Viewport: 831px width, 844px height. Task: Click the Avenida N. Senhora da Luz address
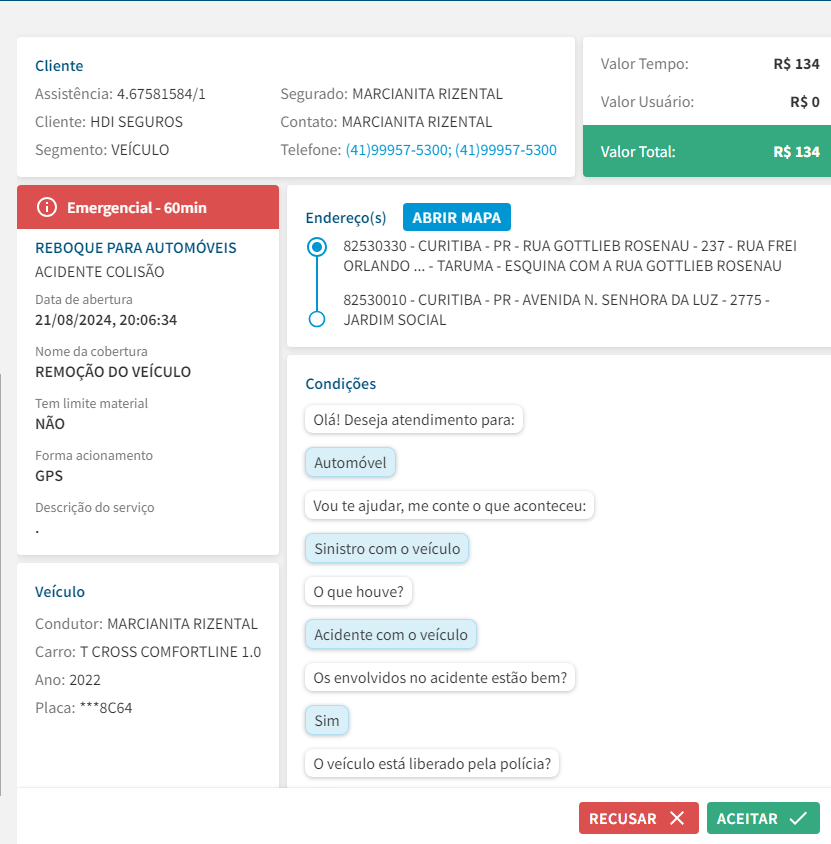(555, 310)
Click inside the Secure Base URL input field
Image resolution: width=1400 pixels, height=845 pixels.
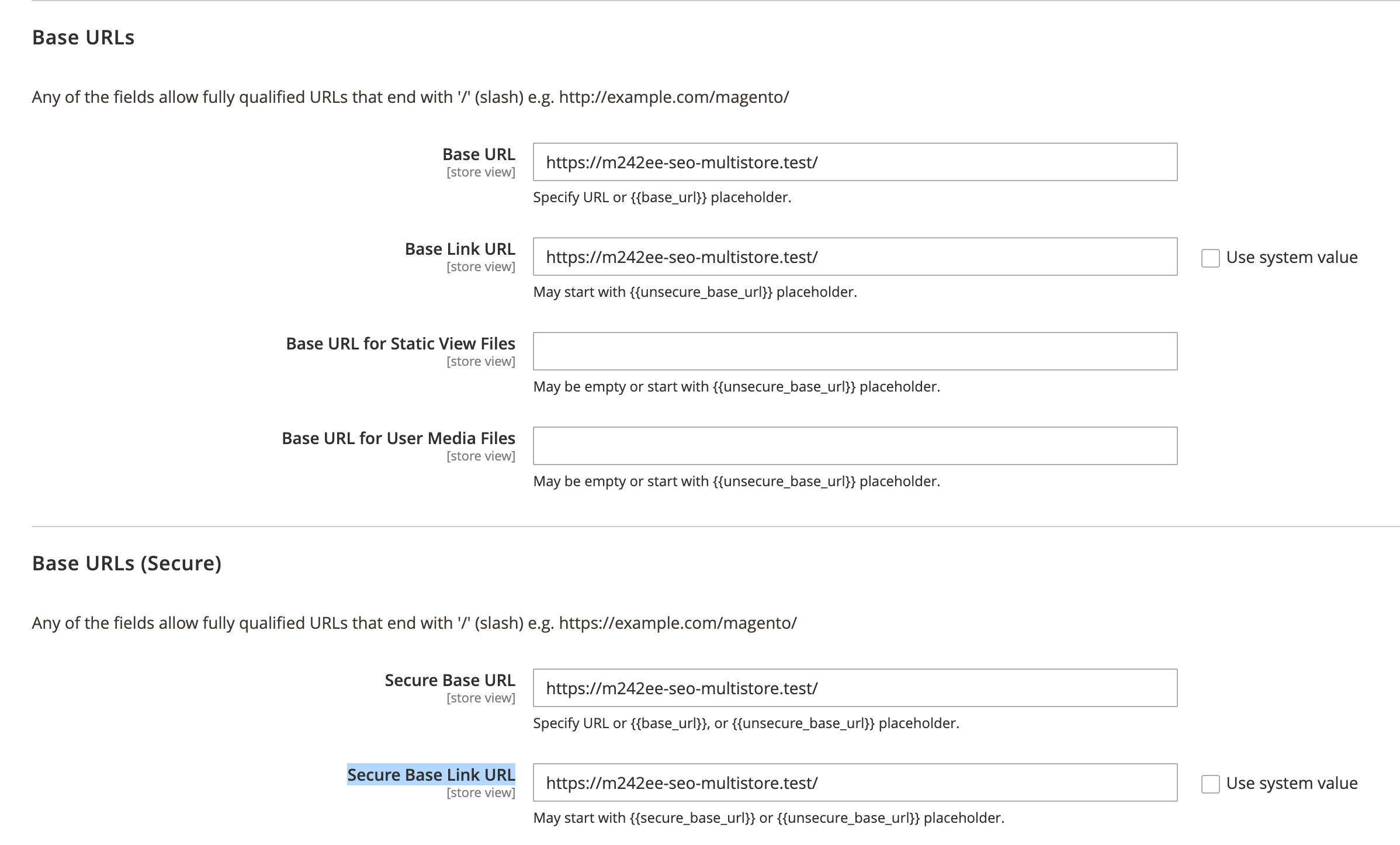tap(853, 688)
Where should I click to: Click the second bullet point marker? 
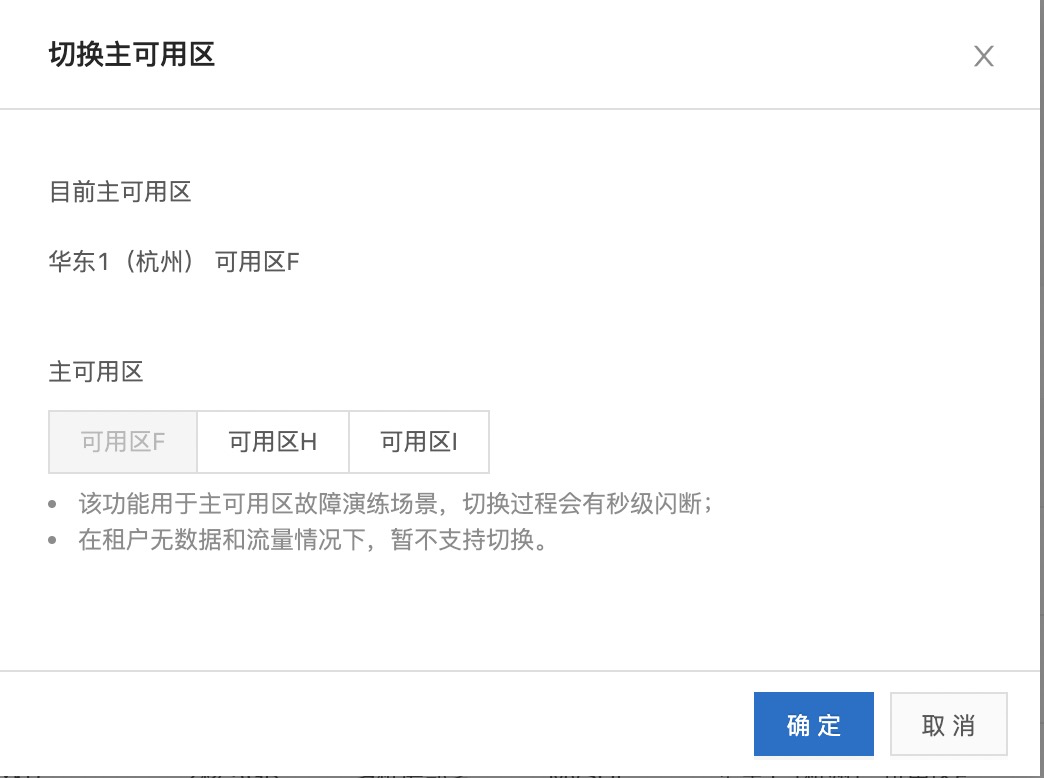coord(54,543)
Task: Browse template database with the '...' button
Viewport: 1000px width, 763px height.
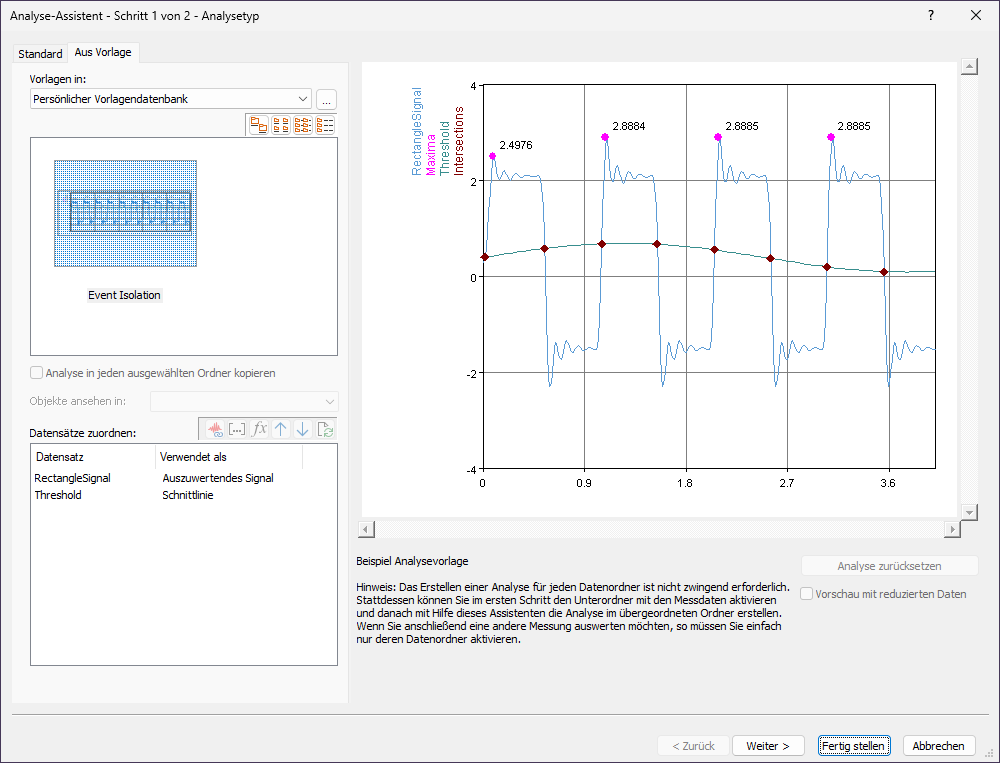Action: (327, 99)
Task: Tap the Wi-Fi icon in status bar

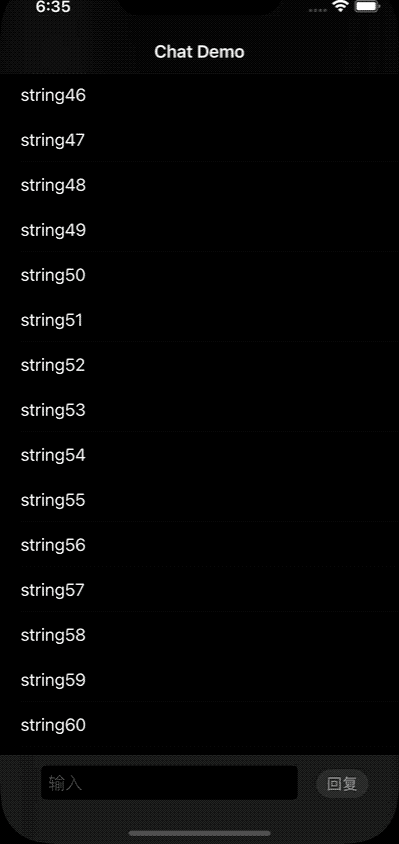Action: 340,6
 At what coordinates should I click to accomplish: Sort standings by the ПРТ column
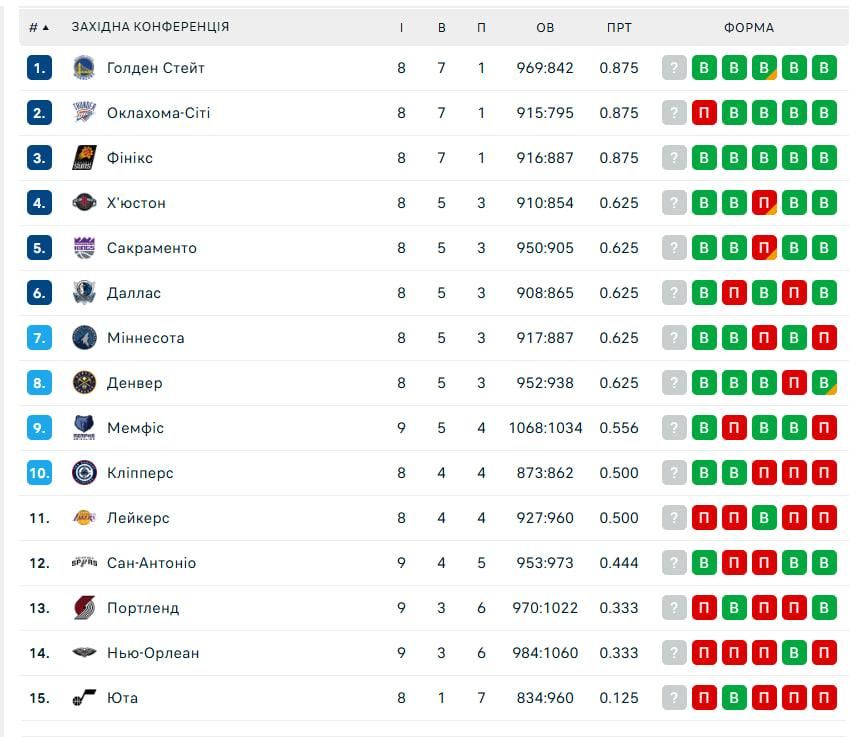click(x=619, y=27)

● **Activity**
Verbatim copy with pictures excluded: write out the records above in full.

● **Response**
Viewport: 831px width, 844px height. Task: Click the Avenida N. Senhora da Luz address
(555, 310)
Click inside the Secure Base URL input field
Image resolution: width=1400 pixels, height=845 pixels.
tap(853, 688)
Where should I click to: Click the second bullet point marker? 
coord(54,543)
Task: Browse template database with the '...' button
Viewport: 1000px width, 763px height.
Action: (327, 99)
Task: Tap the Wi-Fi icon in status bar

Action: 340,6
 At what coordinates should I click to accomplish: Sort standings by the ПРТ column
click(x=619, y=27)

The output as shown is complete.